Document extract

+++

A new report in the leading medical journal The Lancet indicates that online casinos bring new temptations for problem gamblers, but that the Internet should offer them a treatment for their addiction.
The report which was published last Wednesday in The Lancet says that researchers are increasingly making progress in recognizing and understanding of problem gambling, but in the future they have to keep up with the growing possibilities for online casino gambling. David Hodgins, a professor at the University of Calgary and co-author of the report said: “It’s a moving target.” The report reviewed the status of studies and treatments forcasino gambling addiction. The urge to gamble is internationally, but studies show that there are large variations between countries and regions on the number of people who have such an urge to gamble that they are seen as compulsive gamblers. For example in Norway, 1 in 500 people are addicted to gambling, while in Hong Kong the number is as high as 1 in 20. Only 10 percent of these groups of addicted gamblers seek help for their problem.

+++

Material supplied
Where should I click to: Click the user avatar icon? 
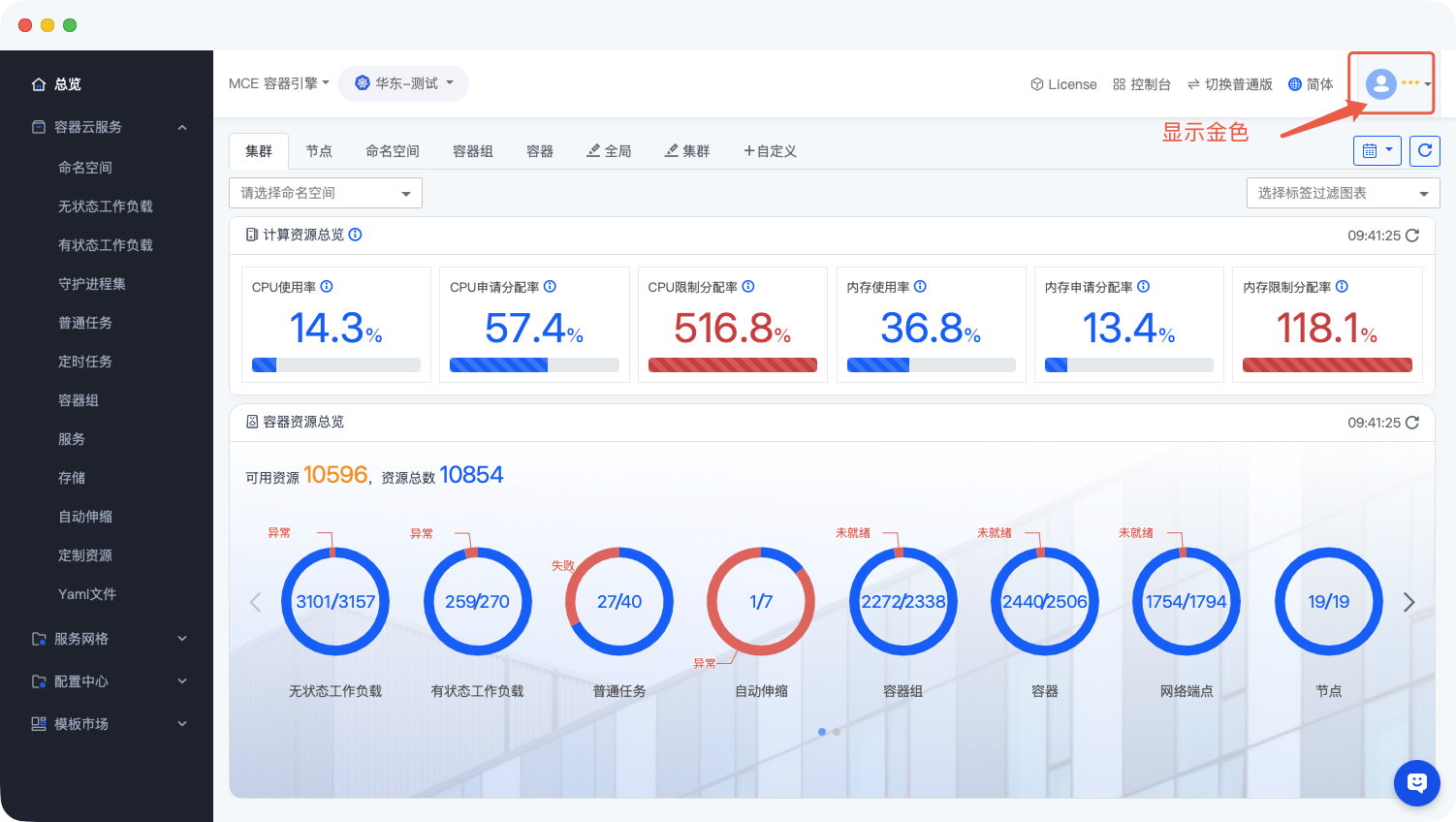tap(1380, 84)
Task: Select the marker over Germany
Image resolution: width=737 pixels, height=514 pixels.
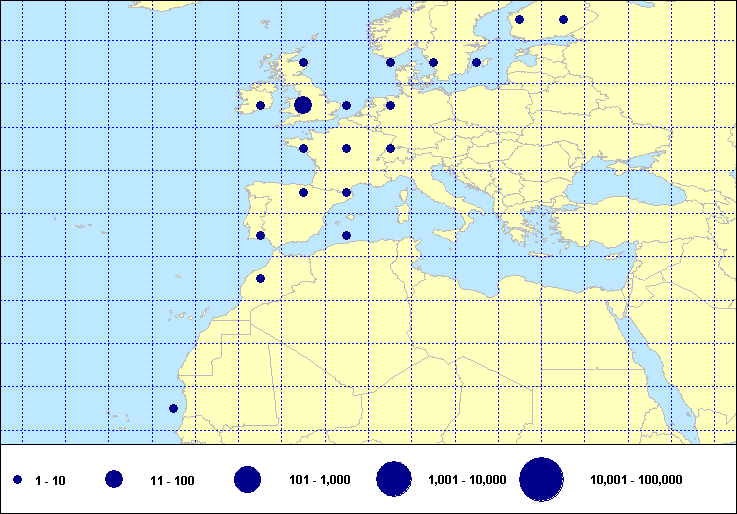Action: pyautogui.click(x=390, y=105)
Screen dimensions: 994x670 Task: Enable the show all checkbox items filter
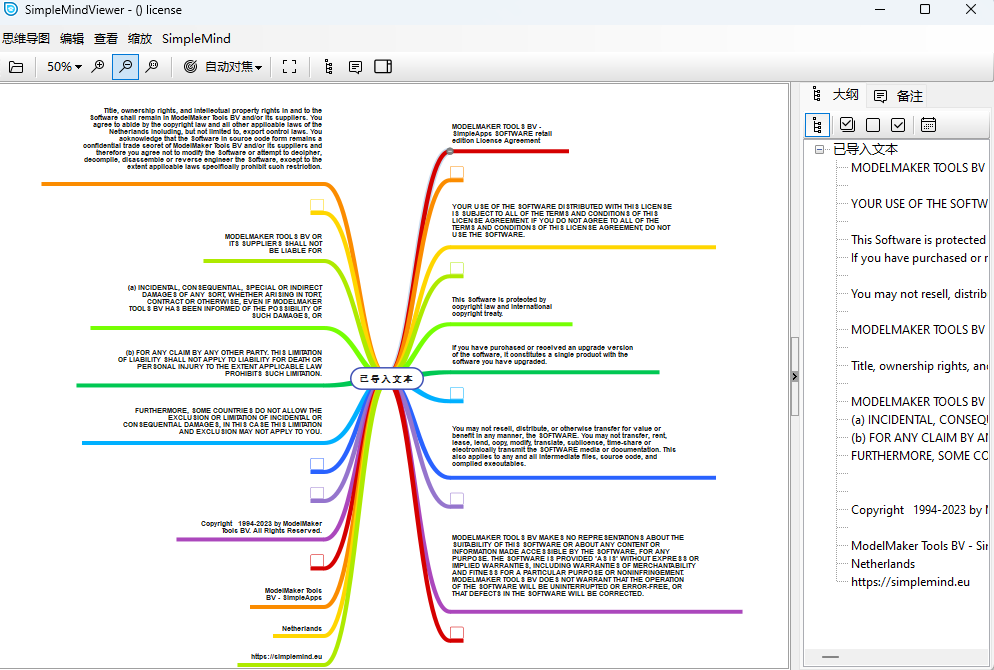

+++

Work instruction A
Answer these questions using the article on problem gambling:
(i) What position does David Hodgins hold, and at which university?
(ii) How many people in Norway are addicted to gambling?
(iii) What percentage of addicted gamblers seek help for their problem?
Work instruction B
Write the next part of the article on problem gambling, beginning after its final sentence.

Your response A
(i) He is a professor at the University of Calgary and a co-author of the report.
(ii) 1 in 500 people.
(iii) 10 percent.

Your response B
The American Psychiatric Association has categorized gambling addiction as an impulse control disorder in 1980, and they are now re-considering their diagnosis. Some problem gamblers are trying to prevent gambling by avoiding public places where they can close a bet, but the Internet brings a new challenge for problem gamblers because they can easy take a gamble from the safety of their own home. Hodgins said: “It is much more difficult to avoid online gambling, gambling sites often solicited potential clients via email.” But he also said that the Internet encourage more studies on how gambling addiction can be treated, which solves that problem gamblers have easy access to Internet gambling. One of the ideas to help people in the same way as self-help groups like Gamblers Anonymous, is to create an online forum for problem gamblers. People with a gambling addiction often have other psychiatric disorders or are dependent on stimulants, but according to The Lancet, there is a lack of studies on how to deal with those situations.